Thursday 2 June 2011

BUBONIC PLAGUE IN LIBYA طاعون

The emergence of several infectious diseases, including plague, has been reported in the Libyan city and port of Tobruk. A medical source at the city's central hospital, said that at least 4 confirmed cases of plague have been isolated at the medical hospital while there are 17 other, as yet unconfirmed, cases. Bubonic plague is a zoonotic disease of man that can be fatal and in past centuries caused the Black Plague that decimated the populations of Europe and Asia. The disease is caused by the bacterium Yersinia pestis found in rats and mice and transmitted to humans by the bite of fleas that carry the disease from the rodents. The disease has persisted in parts of Asia, Africa, the Middle East and the Americas, including the U.S.A., with outbreaks often resulting in fatalities.
In 2009 there was an outbreak of bubonic plague on the outskirts of Tobruk, which resulted in deaths and in Libya in 1976, Jordan 1997 and Saudi Arabia 2005 outbreaks of plague resulted from transmission of Y. pestis from camels. In these cases the disease was spread by slaughtering camels, eating infected meat and by transmission from camel fleas. Infection from the meat of an infected goat has also been reported in Libya in 1976. There is no information at present of the source of the current infection in Tobruk but it may involve camels.

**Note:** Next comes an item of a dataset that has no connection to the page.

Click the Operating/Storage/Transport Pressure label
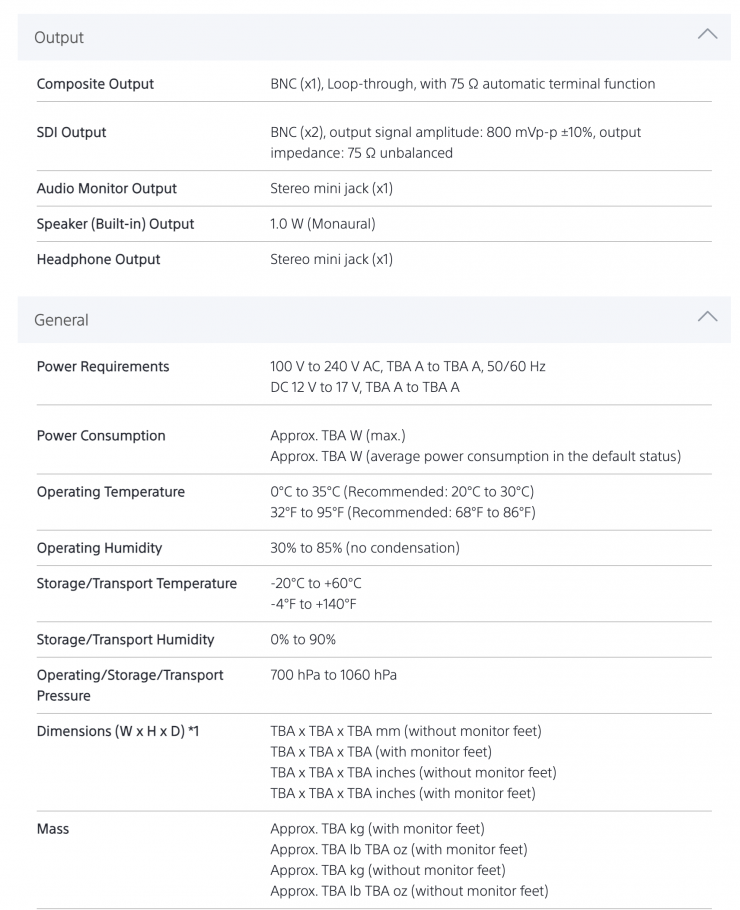Image resolution: width=740 pixels, height=910 pixels. pos(129,685)
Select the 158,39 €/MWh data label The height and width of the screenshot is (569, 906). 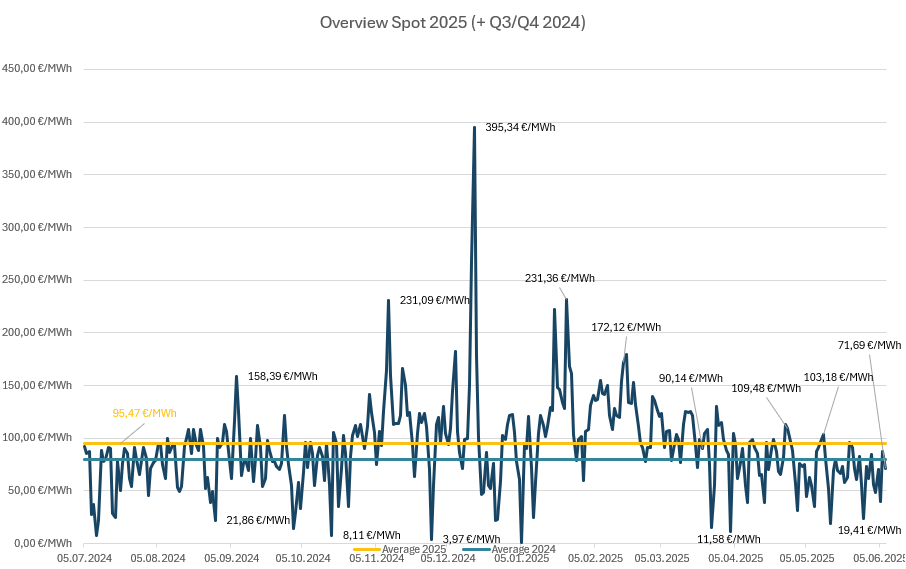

The manifestations of plague in these cases are not stated but are likely to be bubonic in nature causing the characteristic, painful swelling of lymph nodes in the groin and armpits (the bubo). In the absence of pneumonia spread from the local node, person-to-person transmission in bubonic plague does not occur.
The Egyptian authorities are taking necessary action on the Egyptian-Libyan border to prevent the transmission of this zoonotic disease into Egypt and an official quarantine has been imposed at the alternate port of Salloum. The fear of the spread of the disease in Egypt will be the biggest focus with the re-emergence of the disease plague, and this has contributed to the current lawlessness taking place on the Libyan-Egyptian border.